Sensible Significance testing in Market Research Cross
It is common practice in market research, and perhaps survey
research in general, to produce up to several hundred cross
tabulations .. at least one per question asked.
Typically there is a "standard break" - the horizontal axis
of the table - applied in each case. This "break" defines
groups of interest to the researcher e.g.
Aged under 35
Aged 36 -55
Aged 56 and over
Males Under 18
Females Under 18
Clearly these groups are not mutually exclusive.
Given this large volume of output, it is obviously of
interest to the researcher to have some method of drawing
attention to "differences of importance". One way of doing
this is to do numerous "tests of significance" and to
display the results with some device e.g. +++ or --- or ***
under the cell percentage.
To clarify, say the cross tabulation (crosstab) comprises
the above mentioned standard break across the page, and some
field (say, "Intention to Purchase") with a smallish number
of categories (say 5) down the page, the values in the
crosstab being vertical percentages i.e. percentages of the
base in each column.
The significance test used for a given cell is a two tailed
t test of the null hypothesis that there is no difference
between the proportion falling into this row in this column
(p1) and p2, the proportion falling into the corresponding
row in the "balance" column (imputed from the total column).
If there are 5 categories in this column, then there will be
5 such tests (per column).

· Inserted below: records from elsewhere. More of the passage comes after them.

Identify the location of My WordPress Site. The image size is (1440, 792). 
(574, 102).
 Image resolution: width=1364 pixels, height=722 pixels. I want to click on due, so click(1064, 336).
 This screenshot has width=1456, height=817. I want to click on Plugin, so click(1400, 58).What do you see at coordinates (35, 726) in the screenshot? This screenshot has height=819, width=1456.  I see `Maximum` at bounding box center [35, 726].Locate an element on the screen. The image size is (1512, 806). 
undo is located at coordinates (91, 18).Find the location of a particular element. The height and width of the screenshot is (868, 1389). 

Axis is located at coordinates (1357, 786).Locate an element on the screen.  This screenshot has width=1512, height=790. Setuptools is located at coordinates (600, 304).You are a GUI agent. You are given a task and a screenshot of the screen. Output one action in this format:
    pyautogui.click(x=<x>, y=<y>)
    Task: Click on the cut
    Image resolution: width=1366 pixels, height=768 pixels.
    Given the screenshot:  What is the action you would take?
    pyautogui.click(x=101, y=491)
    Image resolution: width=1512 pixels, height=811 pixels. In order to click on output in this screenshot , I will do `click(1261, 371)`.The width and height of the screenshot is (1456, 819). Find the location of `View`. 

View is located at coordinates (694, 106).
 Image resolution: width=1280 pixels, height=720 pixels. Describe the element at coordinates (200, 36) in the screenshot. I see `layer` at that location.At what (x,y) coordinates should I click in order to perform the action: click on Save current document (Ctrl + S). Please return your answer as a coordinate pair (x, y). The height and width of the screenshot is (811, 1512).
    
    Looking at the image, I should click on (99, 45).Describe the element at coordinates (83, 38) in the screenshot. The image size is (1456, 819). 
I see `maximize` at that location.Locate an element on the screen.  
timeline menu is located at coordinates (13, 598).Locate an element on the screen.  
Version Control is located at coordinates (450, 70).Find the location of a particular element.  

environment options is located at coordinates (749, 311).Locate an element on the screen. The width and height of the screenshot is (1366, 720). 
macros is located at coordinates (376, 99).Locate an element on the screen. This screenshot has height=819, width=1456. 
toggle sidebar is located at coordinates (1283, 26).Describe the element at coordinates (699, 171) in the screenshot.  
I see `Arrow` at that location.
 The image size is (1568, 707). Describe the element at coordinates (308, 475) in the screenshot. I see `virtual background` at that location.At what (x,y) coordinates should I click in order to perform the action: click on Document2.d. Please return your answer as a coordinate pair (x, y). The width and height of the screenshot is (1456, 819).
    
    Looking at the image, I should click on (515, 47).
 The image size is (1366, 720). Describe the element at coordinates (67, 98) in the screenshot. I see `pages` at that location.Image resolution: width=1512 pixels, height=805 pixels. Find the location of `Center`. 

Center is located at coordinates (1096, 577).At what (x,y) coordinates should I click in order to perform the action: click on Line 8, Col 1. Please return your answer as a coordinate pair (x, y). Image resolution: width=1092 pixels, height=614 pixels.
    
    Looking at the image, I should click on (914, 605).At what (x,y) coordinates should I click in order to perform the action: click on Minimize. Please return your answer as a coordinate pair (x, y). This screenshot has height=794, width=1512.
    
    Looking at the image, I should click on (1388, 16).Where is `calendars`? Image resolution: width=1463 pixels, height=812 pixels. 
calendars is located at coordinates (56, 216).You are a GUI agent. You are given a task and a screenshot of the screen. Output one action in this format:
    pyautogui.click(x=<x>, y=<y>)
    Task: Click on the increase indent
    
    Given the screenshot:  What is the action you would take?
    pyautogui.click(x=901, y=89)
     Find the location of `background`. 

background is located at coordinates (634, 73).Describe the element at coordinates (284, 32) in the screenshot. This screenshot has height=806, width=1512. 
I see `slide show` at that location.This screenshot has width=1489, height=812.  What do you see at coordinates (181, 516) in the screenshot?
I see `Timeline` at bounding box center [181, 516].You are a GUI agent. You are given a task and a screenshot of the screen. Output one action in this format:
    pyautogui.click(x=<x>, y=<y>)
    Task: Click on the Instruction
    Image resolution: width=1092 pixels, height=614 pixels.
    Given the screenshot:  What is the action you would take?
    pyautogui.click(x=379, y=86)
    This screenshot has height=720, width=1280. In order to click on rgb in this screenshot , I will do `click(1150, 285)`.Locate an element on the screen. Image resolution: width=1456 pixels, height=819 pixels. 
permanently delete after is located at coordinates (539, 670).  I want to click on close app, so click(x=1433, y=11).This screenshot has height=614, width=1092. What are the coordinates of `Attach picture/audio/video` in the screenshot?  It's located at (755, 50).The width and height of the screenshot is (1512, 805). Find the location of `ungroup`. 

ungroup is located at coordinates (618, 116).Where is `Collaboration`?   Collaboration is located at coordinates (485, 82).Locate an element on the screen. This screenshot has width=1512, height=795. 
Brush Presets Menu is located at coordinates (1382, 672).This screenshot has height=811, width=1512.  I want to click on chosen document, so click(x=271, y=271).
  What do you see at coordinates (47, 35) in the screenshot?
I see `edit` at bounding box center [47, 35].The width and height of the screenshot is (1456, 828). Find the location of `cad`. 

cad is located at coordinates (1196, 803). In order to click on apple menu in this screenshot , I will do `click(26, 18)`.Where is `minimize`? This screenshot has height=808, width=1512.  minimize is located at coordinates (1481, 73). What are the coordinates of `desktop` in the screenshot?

If the null hypothesis is
rejected at some level of significance (say 5%), then the
cell is "marked" .. if p1 <p2 then the mark is ---, if
p1>p2 then the mark is +++. There is no mark if the null
hypothesis is not rejected.
This use of significance testing is somewhat in the spirit
of Jones and Tukey's proposal : "A Sensible Formulation of
the Significance Test" (
) in that
no statement is made if the sample data does not support a
difference in means.
A brief extract from the Jones and Tukey paper
"As a consequence, we should not set forth a null hypothesis
because to do so is unrealistic and misleading. Instead, we
should assess the sample data and entertain one of three
(1) act as if µA - µB > 0;
(2) act as if µA - µB < 0;
(3) act as if the sign of µA - µB, is
indefinite, i.e., is not (yet) determined.
This specification is similar to "the three alternative
decisions" proposed by Tukey (1960, p. 425).
With this formulation, a conclusion is in error only when it
is "a reversal," when it asserts one direction while the
(unknown) truth is the other direction. Asserting that the
direction is not yet established may constitute a wasted
opportunity, but is not an error. We want to control the
rate of error, the reversal rate, while minimizing wasted
opportunity, i.e., while minimizing indefinite results."
..The adoption of this proposed three-alternative conclusion
procedure lends itself to reporting the effect size as the
estimated value of µA - µB (either standardized or not).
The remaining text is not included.